* ACTIVITY: However many lines the data holds, transcribe them all exactly.

* Collected data:
—————
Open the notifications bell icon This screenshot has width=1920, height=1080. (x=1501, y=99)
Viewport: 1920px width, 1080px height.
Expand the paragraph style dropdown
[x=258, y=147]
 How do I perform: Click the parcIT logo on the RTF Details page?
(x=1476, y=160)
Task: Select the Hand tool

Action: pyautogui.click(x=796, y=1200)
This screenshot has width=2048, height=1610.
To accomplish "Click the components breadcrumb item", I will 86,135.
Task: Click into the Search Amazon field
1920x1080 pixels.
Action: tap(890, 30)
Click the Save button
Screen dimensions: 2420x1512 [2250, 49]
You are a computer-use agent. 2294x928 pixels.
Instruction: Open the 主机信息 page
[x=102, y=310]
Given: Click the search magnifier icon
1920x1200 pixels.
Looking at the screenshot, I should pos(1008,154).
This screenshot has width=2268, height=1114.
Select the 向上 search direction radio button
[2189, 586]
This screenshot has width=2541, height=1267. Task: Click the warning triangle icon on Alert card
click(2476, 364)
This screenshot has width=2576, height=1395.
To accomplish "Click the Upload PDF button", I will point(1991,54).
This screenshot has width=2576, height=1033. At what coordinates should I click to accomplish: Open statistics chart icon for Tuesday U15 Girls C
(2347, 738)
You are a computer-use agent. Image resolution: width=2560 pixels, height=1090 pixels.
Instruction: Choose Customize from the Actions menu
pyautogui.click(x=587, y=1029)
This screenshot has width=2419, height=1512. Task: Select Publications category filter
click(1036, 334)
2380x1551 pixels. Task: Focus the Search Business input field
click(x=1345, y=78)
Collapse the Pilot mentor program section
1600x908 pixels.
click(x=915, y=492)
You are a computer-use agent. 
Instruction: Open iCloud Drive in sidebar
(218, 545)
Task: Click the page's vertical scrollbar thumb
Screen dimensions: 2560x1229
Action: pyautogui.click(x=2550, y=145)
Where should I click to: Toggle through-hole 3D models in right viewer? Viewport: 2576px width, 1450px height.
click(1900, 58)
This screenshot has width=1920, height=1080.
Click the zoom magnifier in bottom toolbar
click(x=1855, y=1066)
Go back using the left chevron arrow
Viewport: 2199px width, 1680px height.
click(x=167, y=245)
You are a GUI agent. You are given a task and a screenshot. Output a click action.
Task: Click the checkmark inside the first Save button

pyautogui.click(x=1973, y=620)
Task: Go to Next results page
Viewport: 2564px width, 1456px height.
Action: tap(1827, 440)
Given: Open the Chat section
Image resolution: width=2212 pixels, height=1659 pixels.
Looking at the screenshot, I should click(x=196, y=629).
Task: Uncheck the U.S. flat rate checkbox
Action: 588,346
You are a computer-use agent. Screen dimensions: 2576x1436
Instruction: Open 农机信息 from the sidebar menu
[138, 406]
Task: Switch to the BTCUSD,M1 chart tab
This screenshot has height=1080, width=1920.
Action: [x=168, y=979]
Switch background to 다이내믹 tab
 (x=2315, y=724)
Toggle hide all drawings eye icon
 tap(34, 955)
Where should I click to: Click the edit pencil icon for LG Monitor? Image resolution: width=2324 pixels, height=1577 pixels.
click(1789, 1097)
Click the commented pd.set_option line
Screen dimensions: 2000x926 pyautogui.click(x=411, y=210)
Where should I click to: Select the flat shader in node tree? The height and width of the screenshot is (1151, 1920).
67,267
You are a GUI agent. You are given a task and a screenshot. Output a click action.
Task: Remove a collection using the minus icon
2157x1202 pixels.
—————
* RESPONSE TO THIS TASK:
Open the notifications bell icon This screenshot has width=1920, height=1080. (x=1501, y=99)
Viewport: 1920px width, 1080px height.
Expand the paragraph style dropdown
[x=258, y=147]
 How do I perform: Click the parcIT logo on the RTF Details page?
(x=1476, y=160)
Task: Select the Hand tool

Action: pyautogui.click(x=796, y=1200)
This screenshot has width=2048, height=1610.
To accomplish "Click the components breadcrumb item", I will 86,135.
Task: Click into the Search Amazon field
1920x1080 pixels.
Action: tap(890, 30)
Click the Save button
Screen dimensions: 2420x1512 [2250, 49]
You are a computer-use agent. 2294x928 pixels.
Instruction: Open the 主机信息 page
[x=102, y=310]
Given: Click the search magnifier icon
1920x1200 pixels.
Looking at the screenshot, I should pos(1008,154).
This screenshot has width=2268, height=1114.
Select the 向上 search direction radio button
[2189, 586]
This screenshot has width=2541, height=1267. Task: Click the warning triangle icon on Alert card
click(2476, 364)
This screenshot has width=2576, height=1395.
To accomplish "Click the Upload PDF button", I will point(1991,54).
This screenshot has width=2576, height=1033. At what coordinates should I click to accomplish: Open statistics chart icon for Tuesday U15 Girls C
(2347, 738)
You are a computer-use agent. Image resolution: width=2560 pixels, height=1090 pixels.
Instruction: Choose Customize from the Actions menu
pyautogui.click(x=587, y=1029)
This screenshot has width=2419, height=1512. Task: Select Publications category filter
click(1036, 334)
2380x1551 pixels. Task: Focus the Search Business input field
click(x=1345, y=78)
Collapse the Pilot mentor program section
1600x908 pixels.
click(x=915, y=492)
You are a computer-use agent. 
Instruction: Open iCloud Drive in sidebar
(218, 545)
Task: Click the page's vertical scrollbar thumb
Screen dimensions: 2560x1229
Action: pyautogui.click(x=2550, y=145)
Where should I click to: Toggle through-hole 3D models in right viewer? Viewport: 2576px width, 1450px height.
click(1900, 58)
This screenshot has width=1920, height=1080.
Click the zoom magnifier in bottom toolbar
click(x=1855, y=1066)
Go back using the left chevron arrow
Viewport: 2199px width, 1680px height.
click(x=167, y=245)
You are a GUI agent. You are given a task and a screenshot. Output a click action.
Task: Click the checkmark inside the first Save button

pyautogui.click(x=1973, y=620)
Task: Go to Next results page
Viewport: 2564px width, 1456px height.
Action: tap(1827, 440)
Given: Open the Chat section
Image resolution: width=2212 pixels, height=1659 pixels.
Looking at the screenshot, I should click(x=196, y=629).
Task: Uncheck the U.S. flat rate checkbox
Action: 588,346
You are a computer-use agent. Screen dimensions: 2576x1436
Instruction: Open 农机信息 from the sidebar menu
[138, 406]
Task: Switch to the BTCUSD,M1 chart tab
This screenshot has height=1080, width=1920.
Action: [x=168, y=979]
Switch background to 다이내믹 tab
 (x=2315, y=724)
Toggle hide all drawings eye icon
 tap(34, 955)
Where should I click to: Click the edit pencil icon for LG Monitor? Image resolution: width=2324 pixels, height=1577 pixels.
click(1789, 1097)
Click the commented pd.set_option line
Screen dimensions: 2000x926 pyautogui.click(x=411, y=210)
Where should I click to: Select the flat shader in node tree? The height and width of the screenshot is (1151, 1920).
67,267
You are a GUI agent. You are given a task and a screenshot. Output a click action.
Task: Remove a collection using the minus icon
2157x1202 pixels.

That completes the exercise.